====== Fragment dokumentu

Kot w każdej szafie. Szkielecik poronił.

Kocie pogawędki

Moderatorzy: Estraven, Moderatorzy

Post » Śro kwi 24, 2013 14:14 Re: Kot w każdej szafie. Maluszki - zdjęcia (str. 54)

Jak Was tu dziewczyny czytam, jak pomagacie tym wszystkim zwierzakom, jak się o nie martwicie, to siedzę i płaczę ze wzruszenia i także nad losem tych niechcianych lub porzuconych. Tak bardzo chciałabym mieć taką władzę, żeby zasypać Was furą pieniędzy, żebyście nie musiały się martwić chociaż o fundusze na to pomaganie. I jeszcze bym Wam wystawiła pomnik, bo jesteście wielkie i wspaniałe!
Ja bym tak nie potrafiła, brak mi odporności psychicznej, opędzam się od wszystkich wiadomości na temat tragedii zwierząt, dzieci i ludzi starszych jak od zarazy. I wcale mi nie jest z tym dobrze.
Podziwiam Was wszystkie, naprawdę. :1luvu:
To, jak traktujesz koty, decyduje o twoim miejscu w niebie. - Robert A. Heinlein
Justynka [*] 26.8.2011 Piglunia [*] 29.9.2011 Babunia [*] 24.11.2014 Rysio [*] 10.10.2016 Ogrynia-zaginęła 8.10.2011 odnaleziona 25.02.2012 zm. 26.11.2018, Tosia [*] 25.03.2019

Iwonami

 
Posty: 5480
Od: Wto sie 10, 2010 21:53
Lokalizacja: Warszawa-Mokotów

Post » Śro maja 01, 2013 16:26 Re: Kot w każdej szafie. Maluszki - zdjęcia (str. 54)

Prakseda pisze::) "Odzyskałam" trzeciego malucha, z tych dwóch, które matka wyniosła z piwncy. To czarna kociczka z charakterystycznymi rudymi plamkami.

Szylkrecia :1luvu: I jak z nią, zaczęła jeść?
Obrazek

Amica

Avatar użytkownika
 
Posty: 10099
Od: Śro lut 11, 2004 9:11
Lokalizacja: Konstancin

Post » Śro maja 01, 2013 17:45 Re: Kot w każdej szafie. Maluszki - zdjęcia (str. 54)

Widzę, że i u Praksedy sezon kociakowy się zaczął. Za maluszki :ok: :ok: :ok:
A ja się przyznam, że gdyby nie zdrowy rozsądek byłabym "zwariowaną kolekcjonerką rudasów". Ale nie zmienia to faktu, że jako pierwsza trafiła do mnie czarno-biała kotka i jest najmądrzejsza w stadzie.
A tak w ogóle, to wszystkie koty są piękne :)

============

◆ Zestaw zadań
[1] Jak w wątku o kotach opisano trzeciego malucha, którego odzyskała Prakseda?
[2] Kontynuuj wątek o kotach od miejsca, w którym się urywa.

====== Sekcja danych

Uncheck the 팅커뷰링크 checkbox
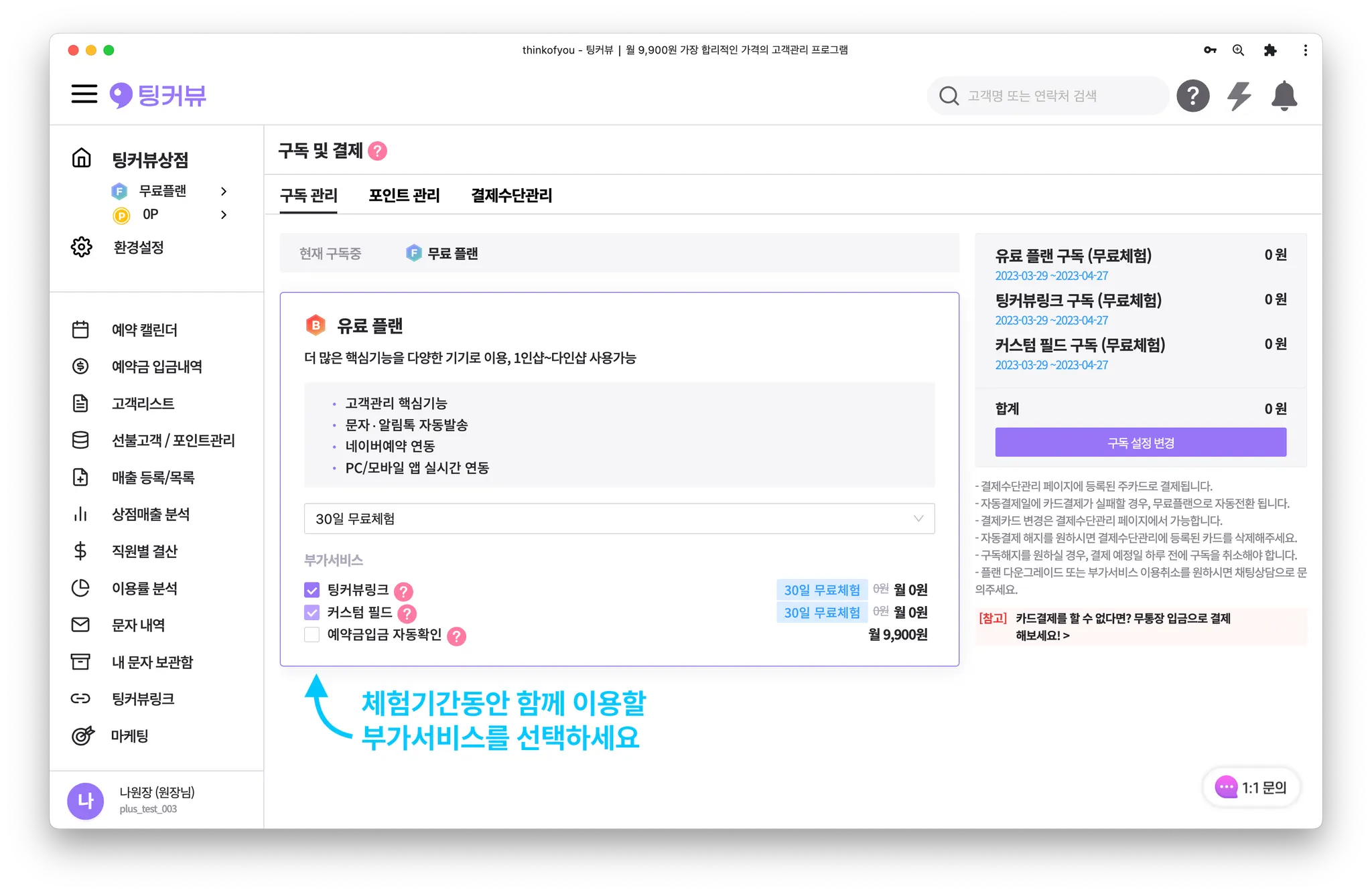Viewport: 1372px width, 894px height. tap(312, 590)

============

◆ Udzielone odpowiedzi
[1] To czarna kociczka z charakterystycznymi rudymi plamkami.

[2]
Obrazek

Migota

 
Posty: 3865
Od: Sob mar 29, 2008 20:57
Lokalizacja: Wa-wa Praga Płn

Post » Pon maja 06, 2013 10:28 Re: Kot w każdej szafie. Maluszki - zdjęcia (str. 54)

Mam 10 maluchów :roll: :roll: :roll:

Trzy różne mioty.
Pierwszy to przedstawione tu rudaski plus odnaleziona ich siostra (czarna z rudymi pojedyńczymi wloskami i rudą plamką). Czwarte małe, rude (wyniesione przez matkę z piwnicy) znalazłam martwe.
Matka chyba mało doświadczona. Nie umiała utrzymac dzieci. Dobrze, że pierwsze dwa rudzielce zdążyłam zabrać z piwnicy.

Drugi miot to cztery cmentarniaki. Jest tam od lat kotka-niełapka, której dzieci co roku zabieram i szukam domów. W tym roku wzięłam jej dzieci wcześniej, prosto z budki, w której urodziła. Nie chciałam czekać aż maluchy zaczną wychodzić i biegac po grobach. Wtedy trudniej je złapać, dziczeją i są w niebezpieczeństwie. Wielu ludzi odwiedzających groby odnosi się do cmentarnych kotów bardzo nieprzyjaźnie.
Trudno, mam większy kłopot, bo jeszcze na smoku ale są bezpieczne. Szkoda mi matki, biedna pewnie długo ich szukała. Ale wybrałam mniejsze zło (tak mi się wydaje). Po kilku dniach zapomni, mam nadzieję, że latacja zaniknie bez przykrych powikłań.

Trzeci miot z matką.
Złapałam kotkę do sterylki, zawiozłam do lecznicy. Wydawało mi się, że ciężarna. Ale nie bardzo gruba. A jednak...
Miałam na drugi dzień telefon z lecznicy, że kotka w nocy urodziła trójkę. Wyczułam z pierwszych słów wetki, że chciałaby uniknąć eutanazji maluszków i ulgę w jej głosie, gdy powiedziałam, że zabiorę kotkę z dziećmi do siebie. Jak odchowa, matkę ciachniemy i puścimy. Maluchy bedą szukaly domów.
Decyzja może zdaniem niektórych osób kontrowersyjna. Ale trudno, nic nie zmusi mnie do usypiania narodzonych. Po prostu nie i juz. Stało się, żyją i tak zostanie. Mam nadzieję, że pożyją zdrowo i długo.
Zdaję sobie tez sprawę, że z etycznego punktu widzenia nie ma większej różnicy między uspieniem noworodków a steryką aborcyjną w wysokiej ciąży. Przecież to, to samo życie. To prawda. Jednak nie umiem racjonalnie uzasadnić dlaczego robię sterylki aborcyjne a sprzeciwiam się usypianiu kociąt. Jest chyba jakaś róznica miedzy życiem płodowym i życiem "samodzielnym". Matka przeżywająca trud porodu, kontakt z potomstwem, troska o nie, karmienie. Kocięta tulące się do matki, szukające ciepła i czułosci.
Jest to coś, ta granica emocjonalna.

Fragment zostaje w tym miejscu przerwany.